Macbeth Act 5

A great peturbation of nature … this slumbery agitation. Act 5 Scene 1. Doctor, referring to Lady Macbeth’s sleep-walking.
Yet here’s a spot … Out, damned spot! Out, I say! … What will these hands ne’er be clean? Act 5 Scene 1. Lady Macbeth, trying to wash her hands free of guilt.
Hell is murky. Act 5 Scene 1. Lady Macbeth perhaps believes she is living in hell on earth.
Yet who would have thought the old man to have had so much blood in him? Act 5 Scene 1. Lady Macbeth’s comment on the excessive blood of Duncan.
All the sweet perfumes of Arabia will not sweeten this little hand! Oh! oh! oh! Act 5 Scene 1. Lady Macbeth’s cannot rid herself of the smell of Duncan’s metaphorical blood.
Foul whisp’rings are abroad. Unnatural deeds do breed unnatural troubles. Act 5 Scene 1. The doctor infers that rumours are spreading. In essence, perhaps violence breeds violence?
Now does he feel his title hang loose about him, like a giant’s robe upon a dwarfish thief. Act 5 Scene 2. Angus uses the imagery of clothing to show Macbeth’s to have wrongly taken his position as King.
Bring me no more reports; let them fly all. Act 5 Scene 3. Macbeth foolishly wishes for no news on the enemy – he believes that he cannot be touched, after the witches’ prophesy.
That which should accompany old age, As honour, love, obedience, troops of friends, I must not look to have. Act 5 Scene 3. Macbeth acknowledges that he will not be blessed with the normal happiness of old age.
I’ll fight, till from my bones my flesh be hack’d. Act 5 Scene 3. We see the return of the soldier in Macbeth – as he was in the beginning.
I have almost forgot the taste of fears … I have supp’d full of horrors. Act 5 Scene 5. Macbeth’s crimes have made him fearless.
She should have died hereafter: there would have been a time for such a word. Act 5 Scene 5. Macbeth’s only griefless reaction to Lady Macbeth’s death shows the nature in which their marriage has deteriorated.
Out, out, brief candle! Life’s but a walking shadow … signifying nothing. Act 5 Scene 5. Macbeth expresses his belief in the meaningless of life.

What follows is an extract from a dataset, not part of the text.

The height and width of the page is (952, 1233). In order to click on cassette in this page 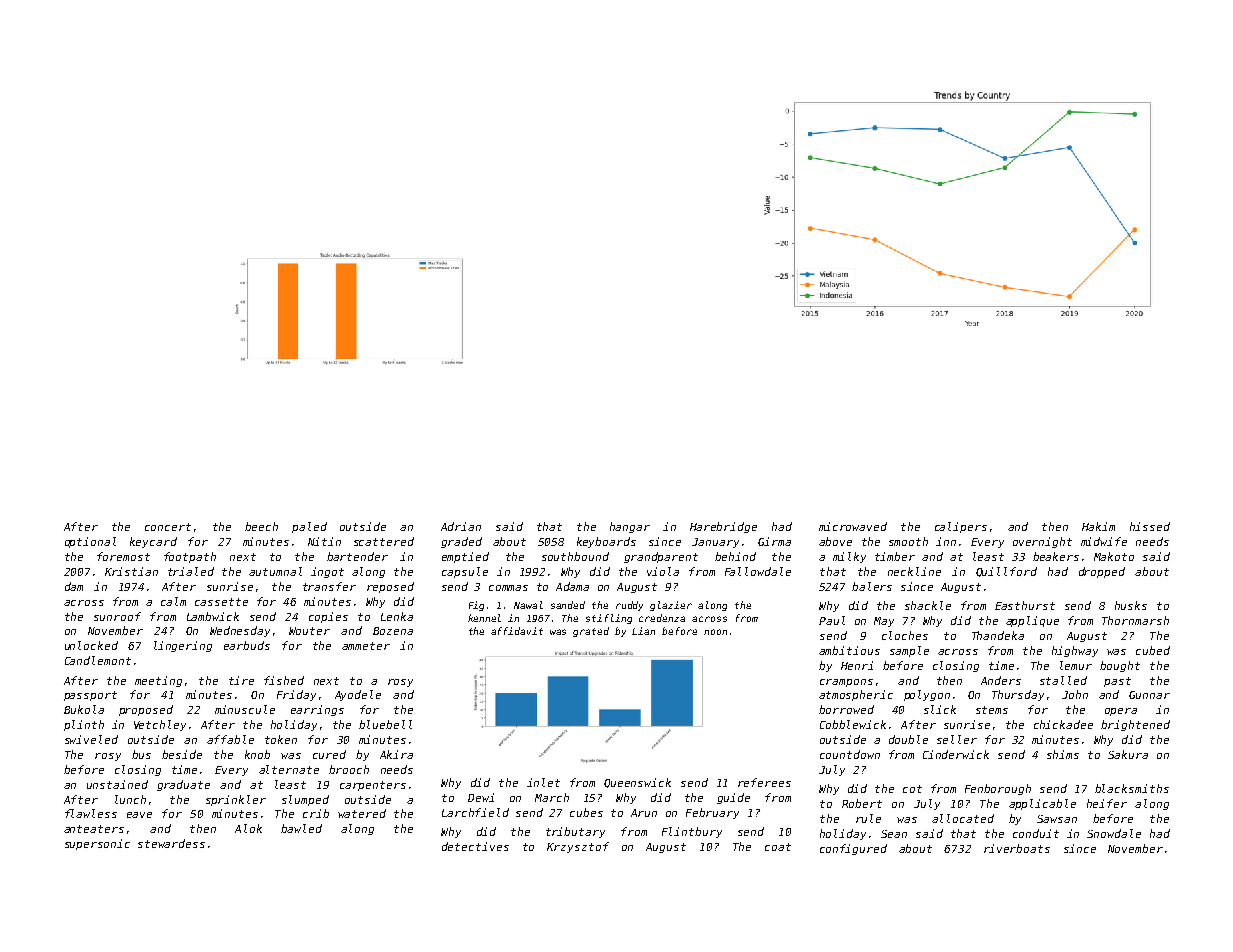, I will do `click(221, 602)`.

I ‘gin to be aweary of the sun. Act 5 Scene 5. Macbeth is becoming tired of life.
At least we’ll die with harness on our backs. Act 5 Scene 5. Macbeth is comforted in the knowledge that he will die in battle.

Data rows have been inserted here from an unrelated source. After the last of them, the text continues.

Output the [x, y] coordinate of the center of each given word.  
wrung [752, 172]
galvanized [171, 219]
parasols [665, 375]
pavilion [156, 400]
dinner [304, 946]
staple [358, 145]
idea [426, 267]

They have tied me to a stake: I cannot fly, but, bear-like, I must fight the course. Act 5 Scene 7. Macbeth knows that he is trapped in a no-win situation, but must fight until the death.
Hell-hound, tyrant. Act 5 Scene 8. Macduff’s abusive descriptions of Macbeth.
Macduff was fron his mother’s womb untimely ripp’d. Act 5 Scene 8. Macduff proves himself to be the man worthy of killing Macbeth.
Hail, King! for so thou art. Act 5 Scene 9. Macduff proclaims Malcolm King.
The time is free. Act 5 Scene 9. Macduff acknowledges the liberation of the country from Macbeth.
What’s more to do, which would be planted newly with the time. Act 5 Scene 9. Malcolm’s use of language of fertility, fecundity mirrors Duncan at the start – cyclical nature of the play?
This dead butcher, and his fiend-like Queen. Act 5 Scene 9. Malcolm’s description of Macbeth and his wife.